Offshore wind has the potential to deliver 90% of America’s projected 2050 electricity demand. This finding comes from “Offshore Wind for America,” a new report released by Environment America Research & Policy Center and Frontier Group which examines U.S. offshore wind potential by coastal region and by state. Offshore Wind for America also documents the status of existing projects and technological advances.
The report examined the Atlantic, Pacific, Gulf and Great Lakes regions and found that each has the capacity to develop offshore wind. The Atlantic region is the clear frontrunner in terms of its potential to generate offshore wind with the capacity, if fully developed, to generate four-times as much electricity as the region used in 2019. The Gulf is second, followed by the Pacific and then the Great Lake regions in their potential capacity.
“Offshore wind is a renewable energy gold mine begging to be used,” said Johanna Neumann, senior director of Environment America Research & Policy Center’s Campaign for 100% Renewable Energy. “If we went out today and maximized its potential, offshore wind alone could provide almost double the amount of electricity used by the entire U.S. in 2019. But even if we just unlock a fraction of America’s offshore wind capacity, it would help put us on track for a future powered by 100% renewable energy. Coupled with other renewable energy sources like solar and onshore wind, offshore wind promises to throw open the gates to a cleaner, healthier world for our kids and future generations.”
In total, 29 states were examined in the report. Massachusetts has the potential to generate the most offshore wind power of any state, while Maine has by far the highest ratio of potential offshore wind power to its current and future electricity needs. For projections of 2050 electricity demand, the report assumes that U.S. buildings, industry and transportation will all be powered by electricity rather than fossil fuels by mid-century.
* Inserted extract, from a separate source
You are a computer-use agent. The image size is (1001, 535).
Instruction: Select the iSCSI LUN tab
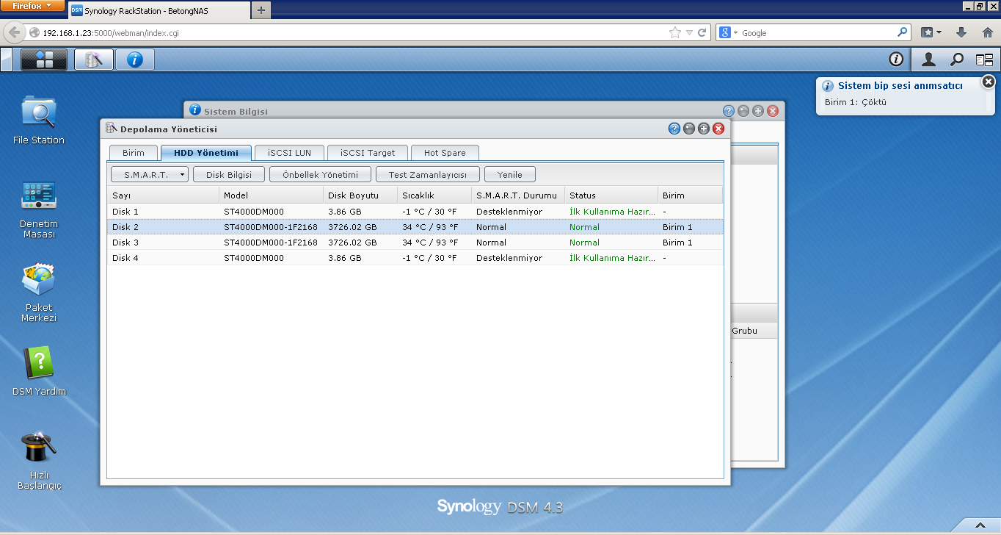coord(289,153)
“Nineteen states have the potential to produce more power from offshore wind than all the electricity they used in 2019,” said co-author Bryn Huxley-Reicher of Frontier Group. “And eleven states have the technical capacity to produce more electricity than they would be expected to use in 2050, even if they go all-electric. When you pair that potential with energy conservation and efficiency, you can start to imagine a world that really is fossil fuel-free.”
The report also highlights how the rise of offshore wind in Europe and Asia has played an important role in advancing offshore wind technologies. Notably, turbine size, generation capacity and efficiency are improving, while the introduction of floating turbines will be crucial for expanding offshore wind potential in states with especially deep coastal water, such as Maine and California.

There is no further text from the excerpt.